→ WHAT TO WORK ON
Could you say how many lines in the records include "badge"? Please give the number by itself.

EXTRACTED MATERIAL below:

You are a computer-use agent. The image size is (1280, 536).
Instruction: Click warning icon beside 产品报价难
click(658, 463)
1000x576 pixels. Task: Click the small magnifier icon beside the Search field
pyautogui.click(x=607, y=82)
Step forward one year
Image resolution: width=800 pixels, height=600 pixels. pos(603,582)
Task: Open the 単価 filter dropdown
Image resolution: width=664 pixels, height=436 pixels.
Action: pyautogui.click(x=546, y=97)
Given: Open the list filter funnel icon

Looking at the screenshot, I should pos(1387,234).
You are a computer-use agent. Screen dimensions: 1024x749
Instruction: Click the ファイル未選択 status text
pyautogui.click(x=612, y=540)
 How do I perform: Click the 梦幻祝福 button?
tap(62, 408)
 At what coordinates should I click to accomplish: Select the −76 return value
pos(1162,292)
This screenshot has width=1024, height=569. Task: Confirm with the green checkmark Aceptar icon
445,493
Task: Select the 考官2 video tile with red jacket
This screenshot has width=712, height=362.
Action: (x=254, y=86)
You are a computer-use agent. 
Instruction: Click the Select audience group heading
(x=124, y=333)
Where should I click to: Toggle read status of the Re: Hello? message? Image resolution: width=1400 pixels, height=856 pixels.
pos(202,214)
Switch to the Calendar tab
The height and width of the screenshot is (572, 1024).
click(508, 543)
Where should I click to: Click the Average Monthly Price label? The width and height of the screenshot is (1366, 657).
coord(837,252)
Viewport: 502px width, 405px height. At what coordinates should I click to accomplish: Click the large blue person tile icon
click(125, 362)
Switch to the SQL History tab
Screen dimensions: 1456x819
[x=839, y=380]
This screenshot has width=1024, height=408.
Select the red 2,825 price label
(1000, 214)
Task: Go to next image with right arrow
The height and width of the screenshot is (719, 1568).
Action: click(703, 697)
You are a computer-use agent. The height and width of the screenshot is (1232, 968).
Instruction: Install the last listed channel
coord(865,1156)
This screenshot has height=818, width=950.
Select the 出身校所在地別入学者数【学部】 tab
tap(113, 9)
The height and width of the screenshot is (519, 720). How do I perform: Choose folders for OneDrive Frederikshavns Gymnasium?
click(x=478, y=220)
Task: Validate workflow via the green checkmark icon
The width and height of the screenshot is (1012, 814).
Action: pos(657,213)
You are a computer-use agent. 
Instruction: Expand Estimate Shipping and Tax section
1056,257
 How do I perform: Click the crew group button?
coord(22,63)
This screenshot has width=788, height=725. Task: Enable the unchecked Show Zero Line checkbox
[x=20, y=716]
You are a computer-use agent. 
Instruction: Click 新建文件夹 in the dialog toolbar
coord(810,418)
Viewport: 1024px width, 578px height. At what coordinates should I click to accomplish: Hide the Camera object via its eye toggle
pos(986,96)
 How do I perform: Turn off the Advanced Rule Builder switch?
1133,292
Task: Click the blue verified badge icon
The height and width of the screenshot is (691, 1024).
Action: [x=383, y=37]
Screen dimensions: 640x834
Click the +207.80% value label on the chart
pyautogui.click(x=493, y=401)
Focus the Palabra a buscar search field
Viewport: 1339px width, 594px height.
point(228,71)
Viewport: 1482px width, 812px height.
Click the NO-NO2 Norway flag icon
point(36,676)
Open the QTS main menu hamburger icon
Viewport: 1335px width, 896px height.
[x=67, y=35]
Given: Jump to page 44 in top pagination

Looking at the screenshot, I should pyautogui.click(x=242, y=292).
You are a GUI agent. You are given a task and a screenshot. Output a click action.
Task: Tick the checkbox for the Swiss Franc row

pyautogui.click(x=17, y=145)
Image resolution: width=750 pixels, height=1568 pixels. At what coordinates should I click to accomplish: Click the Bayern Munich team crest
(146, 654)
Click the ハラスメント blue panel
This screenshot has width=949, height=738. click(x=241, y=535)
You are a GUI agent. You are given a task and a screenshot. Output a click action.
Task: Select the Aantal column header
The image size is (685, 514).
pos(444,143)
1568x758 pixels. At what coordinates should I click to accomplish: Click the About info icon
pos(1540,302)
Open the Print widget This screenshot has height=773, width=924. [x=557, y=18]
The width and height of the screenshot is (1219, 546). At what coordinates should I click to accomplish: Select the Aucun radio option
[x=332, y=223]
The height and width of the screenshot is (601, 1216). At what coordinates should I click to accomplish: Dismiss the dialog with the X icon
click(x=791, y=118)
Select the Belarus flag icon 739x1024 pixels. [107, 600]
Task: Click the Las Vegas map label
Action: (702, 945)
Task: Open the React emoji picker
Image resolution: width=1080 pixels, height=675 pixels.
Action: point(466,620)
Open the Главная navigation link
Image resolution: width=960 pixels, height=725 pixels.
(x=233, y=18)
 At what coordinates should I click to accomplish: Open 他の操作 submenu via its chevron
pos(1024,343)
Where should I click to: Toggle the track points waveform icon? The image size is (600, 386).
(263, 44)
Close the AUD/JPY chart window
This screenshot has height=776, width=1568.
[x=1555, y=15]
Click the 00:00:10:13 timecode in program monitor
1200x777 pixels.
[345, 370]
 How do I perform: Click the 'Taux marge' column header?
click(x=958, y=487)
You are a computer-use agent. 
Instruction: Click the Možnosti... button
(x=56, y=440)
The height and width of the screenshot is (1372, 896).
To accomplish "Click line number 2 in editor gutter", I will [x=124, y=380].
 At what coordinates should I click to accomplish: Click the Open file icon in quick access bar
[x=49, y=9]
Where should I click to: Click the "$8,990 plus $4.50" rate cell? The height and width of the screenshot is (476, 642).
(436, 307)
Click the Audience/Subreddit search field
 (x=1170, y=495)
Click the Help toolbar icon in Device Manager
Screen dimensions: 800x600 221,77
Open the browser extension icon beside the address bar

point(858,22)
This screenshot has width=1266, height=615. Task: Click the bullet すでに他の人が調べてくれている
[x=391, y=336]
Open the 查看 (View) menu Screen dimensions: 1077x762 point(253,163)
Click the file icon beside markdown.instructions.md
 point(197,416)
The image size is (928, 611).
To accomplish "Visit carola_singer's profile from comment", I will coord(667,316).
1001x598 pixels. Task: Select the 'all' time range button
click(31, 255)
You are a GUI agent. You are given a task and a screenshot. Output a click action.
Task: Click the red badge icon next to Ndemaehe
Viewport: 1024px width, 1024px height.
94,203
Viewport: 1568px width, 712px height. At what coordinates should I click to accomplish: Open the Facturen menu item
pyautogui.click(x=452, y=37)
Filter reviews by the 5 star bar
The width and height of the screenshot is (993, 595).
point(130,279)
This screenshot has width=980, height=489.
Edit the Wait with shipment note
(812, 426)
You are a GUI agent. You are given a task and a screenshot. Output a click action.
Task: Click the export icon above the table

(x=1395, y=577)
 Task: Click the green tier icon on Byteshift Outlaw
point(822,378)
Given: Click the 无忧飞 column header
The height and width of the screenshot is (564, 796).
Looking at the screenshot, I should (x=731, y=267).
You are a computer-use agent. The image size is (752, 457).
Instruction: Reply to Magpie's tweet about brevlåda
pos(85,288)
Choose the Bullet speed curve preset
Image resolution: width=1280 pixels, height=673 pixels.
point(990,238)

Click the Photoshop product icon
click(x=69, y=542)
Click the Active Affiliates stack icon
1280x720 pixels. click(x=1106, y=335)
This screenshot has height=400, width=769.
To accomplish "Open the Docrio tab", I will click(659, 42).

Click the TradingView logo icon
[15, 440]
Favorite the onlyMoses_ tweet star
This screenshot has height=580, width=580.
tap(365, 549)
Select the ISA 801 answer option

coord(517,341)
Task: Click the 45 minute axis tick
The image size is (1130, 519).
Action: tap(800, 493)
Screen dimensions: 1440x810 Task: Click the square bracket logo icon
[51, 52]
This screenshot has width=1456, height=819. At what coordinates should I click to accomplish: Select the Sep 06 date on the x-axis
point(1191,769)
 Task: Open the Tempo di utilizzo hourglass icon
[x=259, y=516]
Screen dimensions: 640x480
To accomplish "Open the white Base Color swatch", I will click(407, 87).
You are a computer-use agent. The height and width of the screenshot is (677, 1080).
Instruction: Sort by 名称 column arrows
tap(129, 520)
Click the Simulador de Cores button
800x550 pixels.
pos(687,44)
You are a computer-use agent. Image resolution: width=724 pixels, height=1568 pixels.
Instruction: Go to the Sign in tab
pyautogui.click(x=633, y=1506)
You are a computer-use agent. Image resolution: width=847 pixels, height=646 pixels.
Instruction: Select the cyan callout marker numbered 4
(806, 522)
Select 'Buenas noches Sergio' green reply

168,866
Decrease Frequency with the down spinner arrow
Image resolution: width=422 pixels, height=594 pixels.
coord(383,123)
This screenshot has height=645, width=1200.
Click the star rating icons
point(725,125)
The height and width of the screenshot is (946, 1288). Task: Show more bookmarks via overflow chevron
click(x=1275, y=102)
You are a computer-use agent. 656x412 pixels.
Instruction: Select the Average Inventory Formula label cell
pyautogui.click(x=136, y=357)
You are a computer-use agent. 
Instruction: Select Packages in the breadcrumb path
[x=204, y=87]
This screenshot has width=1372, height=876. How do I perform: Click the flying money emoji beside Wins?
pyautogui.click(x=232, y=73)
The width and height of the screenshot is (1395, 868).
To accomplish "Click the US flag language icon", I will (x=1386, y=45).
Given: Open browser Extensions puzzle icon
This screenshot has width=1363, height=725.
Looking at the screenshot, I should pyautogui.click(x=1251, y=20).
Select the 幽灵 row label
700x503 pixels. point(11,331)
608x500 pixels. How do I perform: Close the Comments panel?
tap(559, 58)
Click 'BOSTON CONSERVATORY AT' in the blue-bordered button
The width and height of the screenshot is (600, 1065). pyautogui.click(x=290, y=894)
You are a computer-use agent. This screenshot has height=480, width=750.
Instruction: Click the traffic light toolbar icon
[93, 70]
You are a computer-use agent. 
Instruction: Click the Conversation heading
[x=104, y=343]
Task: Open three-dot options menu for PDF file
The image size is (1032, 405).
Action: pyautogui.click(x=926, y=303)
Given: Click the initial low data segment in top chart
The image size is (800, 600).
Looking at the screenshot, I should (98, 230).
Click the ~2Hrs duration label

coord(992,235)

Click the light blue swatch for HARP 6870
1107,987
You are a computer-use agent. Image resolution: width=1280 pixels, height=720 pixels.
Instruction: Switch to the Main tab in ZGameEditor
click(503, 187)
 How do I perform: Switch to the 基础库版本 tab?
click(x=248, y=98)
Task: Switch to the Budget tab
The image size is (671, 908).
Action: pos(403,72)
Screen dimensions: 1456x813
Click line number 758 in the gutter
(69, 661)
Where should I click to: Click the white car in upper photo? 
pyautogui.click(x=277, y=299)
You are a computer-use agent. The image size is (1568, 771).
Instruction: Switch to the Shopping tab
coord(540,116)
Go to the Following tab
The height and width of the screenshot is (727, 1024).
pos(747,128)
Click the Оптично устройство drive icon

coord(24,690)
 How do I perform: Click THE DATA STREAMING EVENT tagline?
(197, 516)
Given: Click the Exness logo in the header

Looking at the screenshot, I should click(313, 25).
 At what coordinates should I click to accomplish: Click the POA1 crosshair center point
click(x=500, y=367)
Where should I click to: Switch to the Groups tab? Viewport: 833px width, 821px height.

End of EXTRACTED MATERIAL.

→ REPLY TO THE TASK
2